Il Quattrocento fu fra l'altro un secolo di segni, e questo libro ha saputo immedesimarsi nel suo oggetto di studio anche in questo senso: non tanto per il rilievo che dà alla parte iconografica, non solo per l'attenzione con cui legge le fonti storiche scritte e iconografiche, ma anche per la copertina che evidenzia la meraviglia di un dettaglio araldico del 1470 della ex cappella del Battista (oggi di San Domenico Soriano) in San Domenico Maggiore. L'ingrandimento è tale da far apprezzare al meglio ogni particolare del bassorilievo: lo scudo a testa di cavallo con le tre fasce d'argento in campo rosso, le pieghe del nastro con cui è appeso a un anello, gli uncini e le altre minuzie di una delle stadere che l'accostano, i solchi rifiniti e perfetti con cui è incisa la data in lettere capitali romane. La foto completa del manufatto è la n° 103 a p. 151; la sua vicenda specifica è ovviamente delineata nelle pagine limitrofe.

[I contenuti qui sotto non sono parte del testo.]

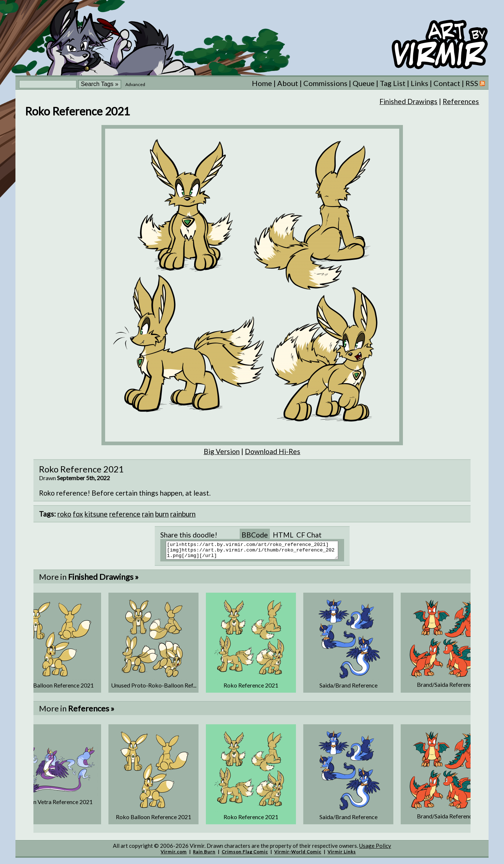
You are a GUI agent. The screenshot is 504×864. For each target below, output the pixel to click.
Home (262, 83)
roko (64, 514)
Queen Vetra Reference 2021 (56, 805)
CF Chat (309, 535)
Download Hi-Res (272, 451)
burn (162, 514)
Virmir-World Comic (298, 855)
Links (419, 83)
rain (148, 514)
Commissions (325, 83)
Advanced (135, 84)
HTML (283, 535)
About (287, 83)
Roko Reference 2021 (251, 688)
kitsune (96, 514)
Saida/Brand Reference (348, 688)
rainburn (183, 514)
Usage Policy (375, 849)
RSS (475, 83)
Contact (447, 83)
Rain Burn (204, 855)
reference (125, 514)
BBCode (255, 535)
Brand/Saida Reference (446, 688)
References (461, 101)
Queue (364, 83)
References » (91, 711)
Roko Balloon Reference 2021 (56, 688)
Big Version (222, 451)
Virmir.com (174, 855)
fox (78, 514)
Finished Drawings (408, 101)
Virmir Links (342, 855)
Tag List (393, 83)
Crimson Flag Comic (245, 855)
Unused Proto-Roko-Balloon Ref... (154, 688)
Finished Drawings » (103, 580)
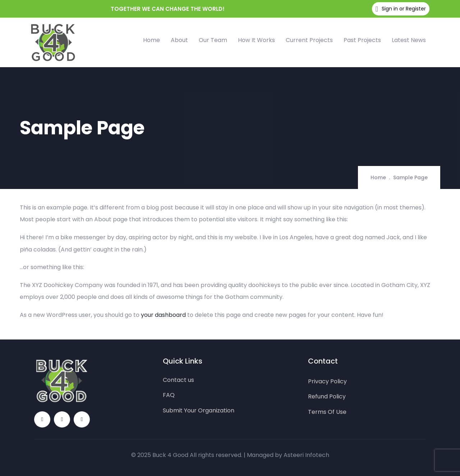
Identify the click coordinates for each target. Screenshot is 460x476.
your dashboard (163, 315)
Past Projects (362, 40)
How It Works (256, 40)
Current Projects (309, 40)
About (179, 40)
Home (151, 40)
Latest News (409, 40)
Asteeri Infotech (306, 455)
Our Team (213, 40)
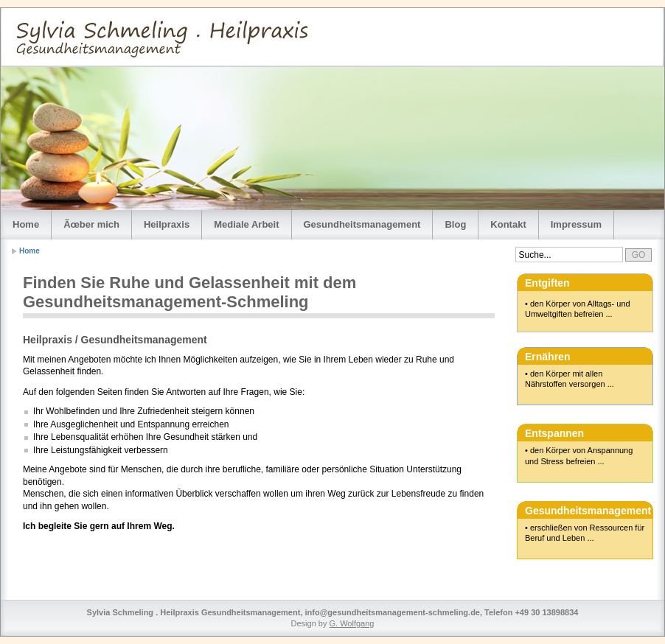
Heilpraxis (167, 224)
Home (26, 224)
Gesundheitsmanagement (362, 224)
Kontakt (508, 224)
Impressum (576, 224)
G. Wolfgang (352, 623)
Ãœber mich (91, 224)
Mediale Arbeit (246, 224)
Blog (455, 224)
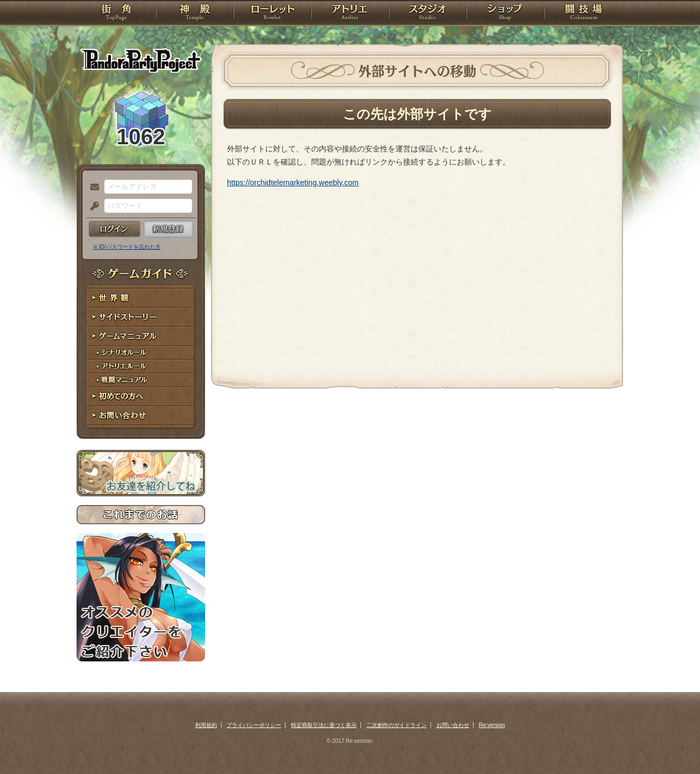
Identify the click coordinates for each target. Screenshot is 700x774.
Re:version (492, 725)
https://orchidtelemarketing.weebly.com (293, 183)
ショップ (505, 14)
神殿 (195, 14)
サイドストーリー (141, 317)
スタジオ (428, 14)
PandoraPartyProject (141, 60)
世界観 (141, 298)
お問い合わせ (141, 415)
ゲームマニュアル (141, 336)
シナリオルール (141, 353)
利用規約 (206, 725)
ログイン (114, 229)
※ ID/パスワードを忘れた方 (127, 247)
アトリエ (350, 14)
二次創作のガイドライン (396, 725)
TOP (116, 14)
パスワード (92, 207)
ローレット (272, 14)
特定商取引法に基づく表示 (324, 725)
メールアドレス (92, 187)
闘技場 (584, 14)
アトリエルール (141, 366)
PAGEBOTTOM (673, 744)
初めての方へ (141, 396)
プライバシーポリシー (254, 725)
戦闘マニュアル (141, 380)
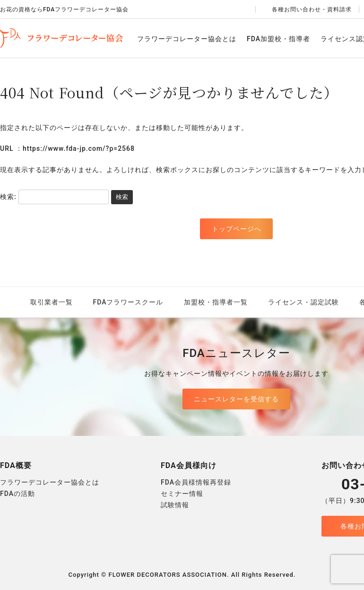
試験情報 (175, 505)
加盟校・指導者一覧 (216, 302)
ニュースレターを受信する (236, 399)
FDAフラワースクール (128, 302)
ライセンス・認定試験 (303, 302)
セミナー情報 (182, 494)
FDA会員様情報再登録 (196, 482)
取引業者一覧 (52, 302)
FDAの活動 (17, 494)
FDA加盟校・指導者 (278, 39)
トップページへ (236, 229)
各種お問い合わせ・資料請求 (307, 9)
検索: (8, 197)
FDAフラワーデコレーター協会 (61, 38)
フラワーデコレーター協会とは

La sua vicenda globale, invece, rientra nelle attività sociali e politiche con cui i Carafa ribadivano il proprio status sociale nel tessuto della città e nel sistema del Regno di Napoli, al chiarimento delle quali è dedicato l'intero lavoro.
Dopo un'introduzione ove inquadra il capoluogo partenopeo nel panorama dei fermenti rinascimentali, l'autore esamina l'ascesa dei Carafa, l'ampliarsi del suo potere politico ed economico, il conseguente utilizzo di spazi urbani a scopi abitativi e religiosi. Per tutti questi motivi, il testo abbonda in citazioni da documenti d'epoca e da testi antichi. Il libro, basato sull'architettura e sulla sua storia, sottolinea poi che gli edifici (specialmente i cortili) erano intesi anche come raccoglitori e mostre d'arte, sia come gusci ove deporre oggetti, sia come strutture da arricchire col loro innesto (soprattutto nel caso di frammenti o di oggetti monumentali).
Nell'appendice finale, l'autore fra l'altro trascrive il cosiddetto "patto" tra i Carafa, un "accordo di famiglia" in virtù del quale la stirpe si organizzò per mantenere al meglio la grandezza e poter quindi "tranquillamente vivere e perpetuarsi". Secondo una tendenza odierna, la bibliografia (ampia e dettagliata, onde permettere agli interessati di allargare l'orizzonte su tempi e luoghi più vasti possibile) non è raggruppata a sé ma è contenuta nell'ampio apparato delle note al testo. Alcune delle fotografie pubblicate risalgono a qualche decennio fa, come mostrano taluni particolari quali le automobili parcheggiate o abbandonate nei cortili dei palazzi già nobiliari: il che è oltretutto sintomo di un'epoca irrimediabilmente scomparsa.